Well, if you wanted to pay sixty a month we could shave that time nearly in half.
Some months I don’t have thirty dollars. Besides, there was somethin wrong with that damn crimper to make it behave that way. Runnin off the way it done. I believe the throttle hung on it or somethin. Anyway I don’t believe it’s my place to pay for it.
You are going to pay me that eight hundred and sixty dollars. We’re not even discussing that. What we’re talking about is how. You need to drive by tomorrow early and sign that paper so we can get it notarized and make it official.
I ain’t signin shit, Albright said. And how about gettin your arm off my shoulder.
If you’re not there by quitting time I’m lawing you, Woodall said. I’ll take you before a judge and get a judgment against you. If you’ve got anything I’ll take it. If you ever get anything I’ll get that. You’ll wind up losing your car. If you work I’ll garnishee your check. You’ll pay it one way or you’ll pay it another. I’ll see you tomorrow.
Albright closed his eyes and listened to Woodall’s footsteps fade away. He was in bondage for three years, in debt with nothing to show for it. Here his life had never properly gotten up to speed and now Woodall was holding a mortgage on the next three years of it.
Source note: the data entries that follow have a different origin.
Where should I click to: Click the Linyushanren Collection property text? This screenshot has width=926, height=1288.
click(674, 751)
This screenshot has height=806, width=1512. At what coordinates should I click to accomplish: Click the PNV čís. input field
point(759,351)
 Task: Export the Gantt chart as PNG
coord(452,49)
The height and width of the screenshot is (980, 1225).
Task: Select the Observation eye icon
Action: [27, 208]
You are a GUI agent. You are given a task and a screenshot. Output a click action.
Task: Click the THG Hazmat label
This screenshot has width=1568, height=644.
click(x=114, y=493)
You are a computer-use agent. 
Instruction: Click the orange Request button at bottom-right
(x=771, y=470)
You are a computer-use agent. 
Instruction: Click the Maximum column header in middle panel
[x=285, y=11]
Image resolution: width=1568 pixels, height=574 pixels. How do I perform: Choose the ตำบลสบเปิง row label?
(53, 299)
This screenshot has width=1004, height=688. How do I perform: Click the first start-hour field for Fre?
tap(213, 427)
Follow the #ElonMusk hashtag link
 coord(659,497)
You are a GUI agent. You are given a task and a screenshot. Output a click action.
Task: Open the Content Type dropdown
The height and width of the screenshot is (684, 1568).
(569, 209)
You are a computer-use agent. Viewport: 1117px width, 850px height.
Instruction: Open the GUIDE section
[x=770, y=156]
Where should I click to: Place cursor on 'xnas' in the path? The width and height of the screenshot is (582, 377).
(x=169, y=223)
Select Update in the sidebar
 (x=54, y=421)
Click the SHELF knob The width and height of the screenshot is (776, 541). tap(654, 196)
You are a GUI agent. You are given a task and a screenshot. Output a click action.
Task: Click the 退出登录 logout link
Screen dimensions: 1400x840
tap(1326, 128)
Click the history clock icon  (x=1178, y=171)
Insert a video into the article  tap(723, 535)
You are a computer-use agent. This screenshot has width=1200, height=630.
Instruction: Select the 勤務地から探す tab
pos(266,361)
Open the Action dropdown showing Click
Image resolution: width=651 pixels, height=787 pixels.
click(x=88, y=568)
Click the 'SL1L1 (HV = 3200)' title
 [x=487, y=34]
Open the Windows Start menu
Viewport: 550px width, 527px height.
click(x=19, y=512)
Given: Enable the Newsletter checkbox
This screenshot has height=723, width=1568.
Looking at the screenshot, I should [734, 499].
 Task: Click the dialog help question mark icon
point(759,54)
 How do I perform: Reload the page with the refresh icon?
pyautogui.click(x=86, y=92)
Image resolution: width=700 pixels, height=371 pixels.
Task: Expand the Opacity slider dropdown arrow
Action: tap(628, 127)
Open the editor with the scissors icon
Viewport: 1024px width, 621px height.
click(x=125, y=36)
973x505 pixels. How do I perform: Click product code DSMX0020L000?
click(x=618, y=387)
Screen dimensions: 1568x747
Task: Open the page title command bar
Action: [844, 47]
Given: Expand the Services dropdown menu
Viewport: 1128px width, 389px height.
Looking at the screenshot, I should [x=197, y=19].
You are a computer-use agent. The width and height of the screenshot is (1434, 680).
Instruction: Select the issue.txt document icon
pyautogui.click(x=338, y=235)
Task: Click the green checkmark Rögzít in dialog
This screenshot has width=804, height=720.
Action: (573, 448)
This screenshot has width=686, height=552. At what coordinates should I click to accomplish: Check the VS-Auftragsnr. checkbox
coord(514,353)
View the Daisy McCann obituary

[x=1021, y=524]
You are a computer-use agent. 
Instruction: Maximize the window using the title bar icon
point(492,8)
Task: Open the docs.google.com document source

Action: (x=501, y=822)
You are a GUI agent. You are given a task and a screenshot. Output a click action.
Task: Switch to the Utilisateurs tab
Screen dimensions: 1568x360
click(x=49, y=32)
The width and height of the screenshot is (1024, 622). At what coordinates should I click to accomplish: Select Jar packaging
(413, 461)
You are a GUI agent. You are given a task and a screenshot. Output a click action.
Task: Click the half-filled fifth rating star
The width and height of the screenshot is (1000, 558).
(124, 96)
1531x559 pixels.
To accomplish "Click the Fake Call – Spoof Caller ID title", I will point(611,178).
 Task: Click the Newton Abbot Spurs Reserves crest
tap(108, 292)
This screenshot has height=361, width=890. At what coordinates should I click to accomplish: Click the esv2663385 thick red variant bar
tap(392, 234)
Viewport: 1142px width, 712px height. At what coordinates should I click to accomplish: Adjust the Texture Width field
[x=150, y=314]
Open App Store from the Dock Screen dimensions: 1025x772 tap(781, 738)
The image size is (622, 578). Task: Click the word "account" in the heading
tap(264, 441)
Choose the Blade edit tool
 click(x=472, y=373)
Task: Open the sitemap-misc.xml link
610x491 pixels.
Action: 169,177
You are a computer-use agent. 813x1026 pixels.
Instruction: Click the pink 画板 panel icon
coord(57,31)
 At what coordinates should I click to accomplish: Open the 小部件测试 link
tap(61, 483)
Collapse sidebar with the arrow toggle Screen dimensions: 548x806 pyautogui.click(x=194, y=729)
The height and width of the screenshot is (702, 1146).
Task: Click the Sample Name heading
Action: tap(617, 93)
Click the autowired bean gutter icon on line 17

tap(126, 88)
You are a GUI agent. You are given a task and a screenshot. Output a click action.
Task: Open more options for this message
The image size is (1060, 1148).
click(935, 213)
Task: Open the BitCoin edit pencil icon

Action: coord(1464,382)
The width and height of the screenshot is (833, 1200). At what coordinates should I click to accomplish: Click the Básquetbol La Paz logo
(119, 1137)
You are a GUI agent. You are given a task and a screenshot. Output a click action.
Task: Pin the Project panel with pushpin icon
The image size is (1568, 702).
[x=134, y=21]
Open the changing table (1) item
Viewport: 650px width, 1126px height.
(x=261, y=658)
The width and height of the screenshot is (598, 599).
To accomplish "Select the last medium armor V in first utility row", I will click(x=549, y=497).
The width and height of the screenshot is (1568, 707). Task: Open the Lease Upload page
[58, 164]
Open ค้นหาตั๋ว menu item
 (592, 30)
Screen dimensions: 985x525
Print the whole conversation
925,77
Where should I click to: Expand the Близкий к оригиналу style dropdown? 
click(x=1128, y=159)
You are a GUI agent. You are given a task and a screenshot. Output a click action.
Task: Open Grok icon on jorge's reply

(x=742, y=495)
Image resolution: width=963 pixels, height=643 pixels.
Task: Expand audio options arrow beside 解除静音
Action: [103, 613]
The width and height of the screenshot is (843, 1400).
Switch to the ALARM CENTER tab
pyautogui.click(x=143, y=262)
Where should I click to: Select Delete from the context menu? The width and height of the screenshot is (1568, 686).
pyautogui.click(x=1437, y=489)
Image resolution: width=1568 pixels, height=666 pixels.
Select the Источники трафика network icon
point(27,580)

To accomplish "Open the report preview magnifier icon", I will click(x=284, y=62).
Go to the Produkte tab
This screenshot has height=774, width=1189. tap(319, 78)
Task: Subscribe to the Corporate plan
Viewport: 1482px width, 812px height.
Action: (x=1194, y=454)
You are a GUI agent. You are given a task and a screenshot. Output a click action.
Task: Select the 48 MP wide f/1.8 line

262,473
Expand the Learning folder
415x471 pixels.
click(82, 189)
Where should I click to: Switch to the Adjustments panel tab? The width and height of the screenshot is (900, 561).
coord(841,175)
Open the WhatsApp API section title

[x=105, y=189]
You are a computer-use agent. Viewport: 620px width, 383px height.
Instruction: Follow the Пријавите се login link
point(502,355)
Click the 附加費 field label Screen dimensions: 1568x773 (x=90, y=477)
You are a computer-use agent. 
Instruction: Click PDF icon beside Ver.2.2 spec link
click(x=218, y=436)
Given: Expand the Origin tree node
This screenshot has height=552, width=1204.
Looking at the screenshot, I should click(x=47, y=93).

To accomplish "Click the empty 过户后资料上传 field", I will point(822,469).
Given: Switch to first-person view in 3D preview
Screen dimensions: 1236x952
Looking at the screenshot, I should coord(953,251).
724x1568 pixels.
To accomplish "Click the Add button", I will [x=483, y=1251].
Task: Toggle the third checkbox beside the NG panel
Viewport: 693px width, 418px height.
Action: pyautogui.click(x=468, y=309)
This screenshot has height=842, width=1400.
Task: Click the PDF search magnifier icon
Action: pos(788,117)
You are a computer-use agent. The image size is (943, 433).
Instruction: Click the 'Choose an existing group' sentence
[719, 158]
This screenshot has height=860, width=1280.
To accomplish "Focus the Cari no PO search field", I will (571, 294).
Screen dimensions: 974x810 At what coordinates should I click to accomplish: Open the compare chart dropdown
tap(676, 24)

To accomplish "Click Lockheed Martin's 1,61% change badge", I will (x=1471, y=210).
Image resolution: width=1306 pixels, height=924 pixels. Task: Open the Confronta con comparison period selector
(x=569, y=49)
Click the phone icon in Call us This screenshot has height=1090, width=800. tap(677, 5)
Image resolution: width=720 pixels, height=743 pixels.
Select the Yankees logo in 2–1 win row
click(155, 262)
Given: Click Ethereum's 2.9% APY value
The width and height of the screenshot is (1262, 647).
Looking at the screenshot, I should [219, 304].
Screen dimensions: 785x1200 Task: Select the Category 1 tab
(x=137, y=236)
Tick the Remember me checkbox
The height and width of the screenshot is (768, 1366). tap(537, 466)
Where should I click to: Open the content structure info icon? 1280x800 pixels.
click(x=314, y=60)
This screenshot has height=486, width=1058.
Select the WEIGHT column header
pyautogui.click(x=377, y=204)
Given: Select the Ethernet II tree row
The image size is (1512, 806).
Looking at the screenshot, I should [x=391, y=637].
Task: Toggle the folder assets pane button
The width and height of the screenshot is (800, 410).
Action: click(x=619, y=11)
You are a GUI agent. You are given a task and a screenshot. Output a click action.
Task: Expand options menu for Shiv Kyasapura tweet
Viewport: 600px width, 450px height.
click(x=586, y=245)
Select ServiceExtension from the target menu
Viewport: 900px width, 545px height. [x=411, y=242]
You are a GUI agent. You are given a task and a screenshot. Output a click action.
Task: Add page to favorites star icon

He rose and stretched, elaborately casual. He sauntered off toward the toilet at the back of the poolroom. As he passed the table he dropped his lighter and watched it fall within six inches of the twenty-dollar bill, stooped and gracefully scooped them both up. The bathroom reeked of urine and stale vomit but he paid it no mind, studied the bill minutely in the light of the bare ceiling bulb and rubbed it between thumb and forefinger as if he’d ascertain its authenticity. It had a rich crinkly texture and seemed official enough, coin of the realm, minted in Washington, D.C. He slid it into a pocket and went out.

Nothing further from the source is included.